I played bass trombone in the pit orchestra for Loveland High School's production of OKLAHOMA.  It was in the spring of my junior year, my first year in Loveland after having grown up in Estes Park, and I was beginning to feel like I belonged.  Jack Barkley had the other trombone part primarily because our first chair trombonist was playing Will Parker.  And Will, as any lover of musicals knows, was clumsily courting Ado Annie, played by Claudia White.

Ah.  Claudia White.  She was a sophomore who was a french horn in band and a member of the NFL (National Forensics League) just like me.  Not only that, but she played Nora in A DOLL'S HOUSE in the fall and was, at least to my eyes, wonderful.  She belted out Annie's numbers and stole the show.
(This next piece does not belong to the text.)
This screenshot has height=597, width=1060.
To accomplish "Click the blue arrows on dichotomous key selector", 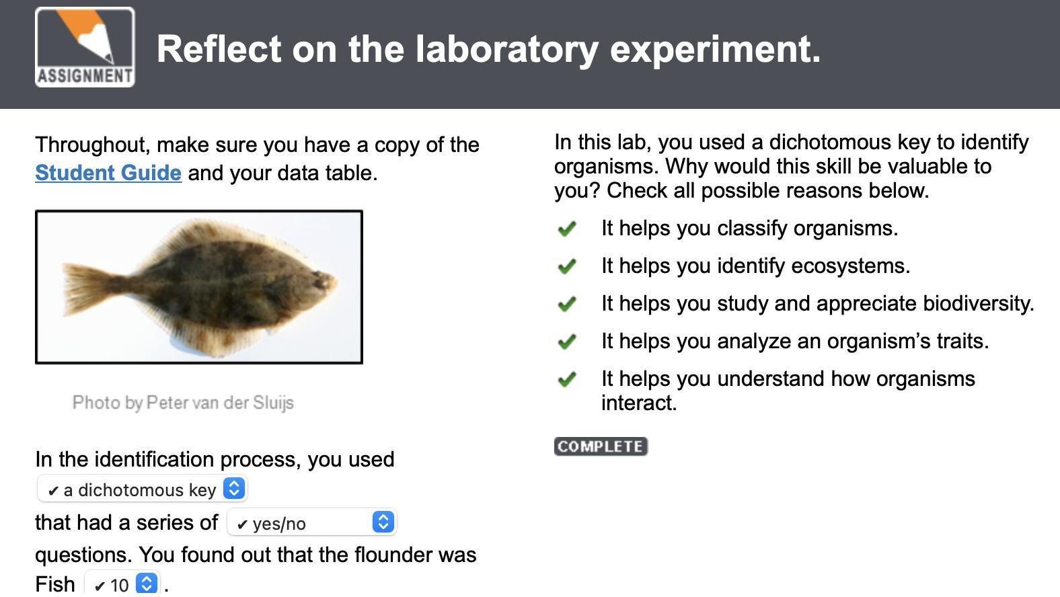I will (x=234, y=489).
It was an impressive show to steal.  Laurie's soprano just soared over everything and everybody and even though Curly was shorter, his teenaged baritone was perfect for the part.  Jud was menacing.  Aunt Eller was strong and loving at the same time.  Even the dream ballet at the end of Act One was a hit.  The show ran for four nights and in that time I committed Rogers and Hammersteins' first musical to memory.

I've seen the musical a lot since then.  I've seen the movie with Gordon McCray (don't know how to spell that) and Shirley Jones several times.  I even went on a double--more like a quadruple--date with Heather McCray in attendance (She was decidedly not with me.).  I've reviewed dinner theater productions of it.

I've seen two Green Mountain productions of OKLAHOMA.  The first was with Darren Chilton (I'm almost positive) as Curly and Samone Wright as Laurie and, if I'm not mistaken, Steve Cogswell as Will.  All great kids.  Kathie and I saw Darren play FDR recently in a Lakewood Civic production of ANNIE.  I remembered his big voice.

Franny was in the chorus in the other GM production.  I remember Lisa Martin was a wonderfully feisty Ado Annie.  The only other thing I remember is Sara Monson dressing up as a cowboy and sneaking into one of the cowboys only songs.  She was such a little scamp.

Yesterday was my most recent encounter with the show.  We have begun a tradition where instead of buying a present, although we still do that, we take Sammi and Brooklyn to the theater on their birthdays and Christmas.  We've been to Boulder Dinner Theater twice to see ANNIE (different production) and THE LITTLE MERMAID.  Great times both.

It was Brooklyn's 12th birthday this time and we decided to take the girls to brunch at Bistro Vendomme and then to the Sunday matinee of OKLAHOMA.  It was going to be an uptown day with Granny and Gramps.

Over beignets and a pate de la maisson that was exceptional, Kathie and I tried to prepare the girls for what they were about to see.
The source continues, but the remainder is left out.